The CE mark is used across Europe to certify that manufactured products meet safety standards. Until Brexit, UK manufacturers certified their goods by getting them tested by a third-party to attain the CE mark.
In 2019, government announced that the CE mark would be scrapped in the UK as part of post-Brexit arrangements. Goods sold in the UK would be safety certified by the UKCA mark. However, the UKCA mark would not be recognised in Europe meaning manufacturers exporting to Europe would have to safety certify to both standards, doubling costs.
Capacity and Costs
Many construction firms were concerned that the deadline for the introduction of the UK-only CA mark was unrealistic as there was not enough capacity to re-test all the construction products for the certification.
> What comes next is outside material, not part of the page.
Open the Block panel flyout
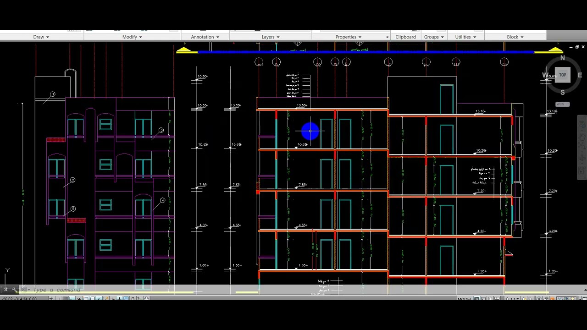Image resolution: width=587 pixels, height=330 pixels. (515, 37)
They also said the costs of re-testing were significant and poorly timed in the post-pandemic recovery period.
The deadline to end recognition of the CE mark in the UK was extended until 30 June 2025, in December 2022, the latest extension of a series since the UKCA mark’s first use at the start of 2021.
The Department for Business and Trade said, “The Business Secretary acted urgently on this issue, to prevent a cliff-edge moment in December 2024 when UKCA was set for entry. This intervention will ensure businesses no longer face uncertainty over the regulations and can cut back on unnecessary costs freeing them up to focus on innovation and growth.”
Stephen Phipson, CEO of Make UK, the manufacturers’ organisation said: “The extension will provide businesses with flexibility and choice to use either the UKCA or CE approach to sell products in Great Britain.”